In contrast to the obvious qualities, African artists often are masters of understatement. In the most subtle of proportions are contained brilliant sculptural resolutions. The Kissi stone figures possess tremendous tension in compact size. On the rider statue a thin line suggests the eye, an incised cut the wrist, a deeper vertical cut the jaw. Such elemental design is also found in Lega art. In their ivory art the Lega artists work within the limitations of their medium. Both of these pieces have simple faces accomplished with precision, yet both possess presence and energy.
Dramatic resonance is created in many pieces by the assembling of varied elements: shells, bones, birds skulls, fur, grass, blood, feathers, earth…. The list is limitless.
The Bamana power figure, known as a boli seems to bulge with energy and potential force.
A Loma mask seems to suggest eyes in the depths created by two strategically placed horns.
Finally, as we look on a piece of traditional African sculpture, we see that the surfaces are also aesthetically significant, for they often complement the form.
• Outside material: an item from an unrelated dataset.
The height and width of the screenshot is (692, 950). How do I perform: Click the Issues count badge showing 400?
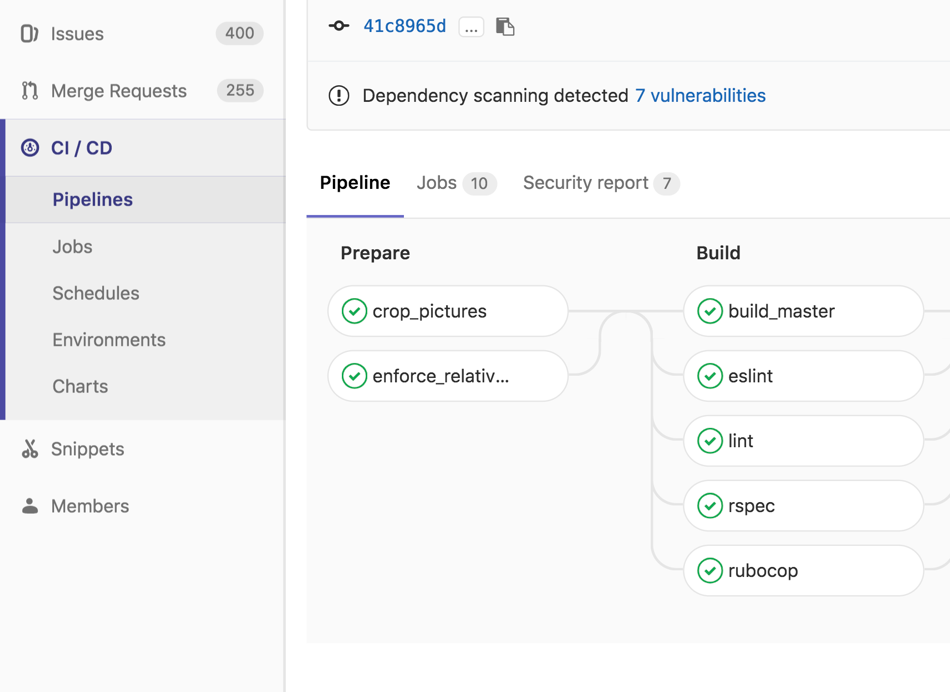[239, 33]
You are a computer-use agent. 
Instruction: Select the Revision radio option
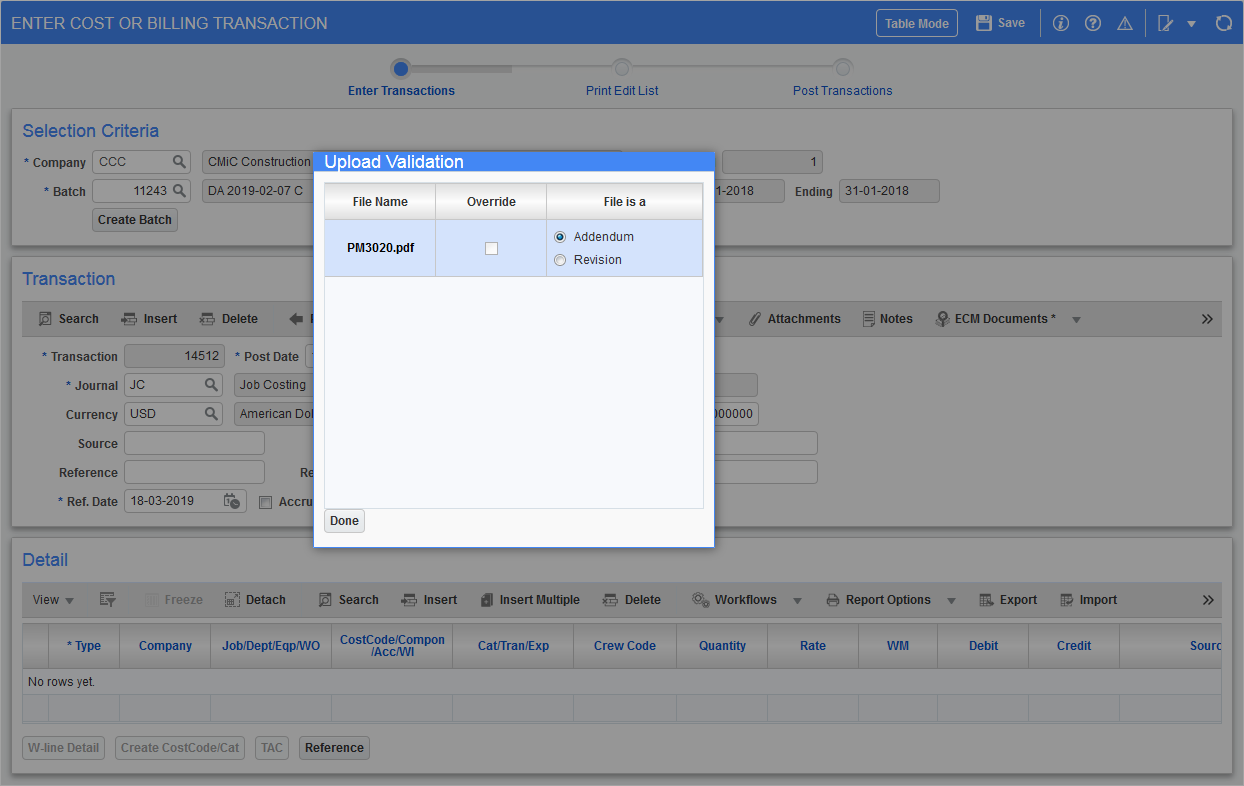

Surfaces can be warmly patined or richly pigmented, eroded from weather or roughly hewed; whatever the quality, they are an essential element of the aesthetic appreciation and should be minimized. The elements of the earth form and affect the surfaces, extending to us, the observers, a participation in the African world. Organic pigments, fluids, and the elemental matter of life are aesthetically transformed onto the objects. The very forces of the natural world imbue the objects with the primal energies of African life. Art and life merge, not in theory, but in fact.
African art: living entities with the aesthetic voice
African traditional sculpture, the function of which is continuously being better understood through research, visually presents to us a complex world of emotions, ideas and associative states. Individuals are united through the aesthetic object to their cultural traditions. This art provided a means for continuity in the African world. The language of the art was readable to everyone in the tribe. Here is an art rooted in the existential but soaring beyond the mundane in its spiritual and social significance.
The aesthetic experience of traditional African sculpture renews, recreates, and regenerates the very people who possess it. The powerful images ignite the imagination in its quest for spiritual realities while making that quest vivid and concrete. Superb artistry without sentimentality or nostalgia speaks across time to our yearnings. African traditional art makes the spiritual tangible, giving it physical form, allowing us to participate in its wonder. The artistry of traditional African sculpture is an experience we can enjoy.
These objects are not dead relics of a fading world; they are living entities with the aesthetic voice to.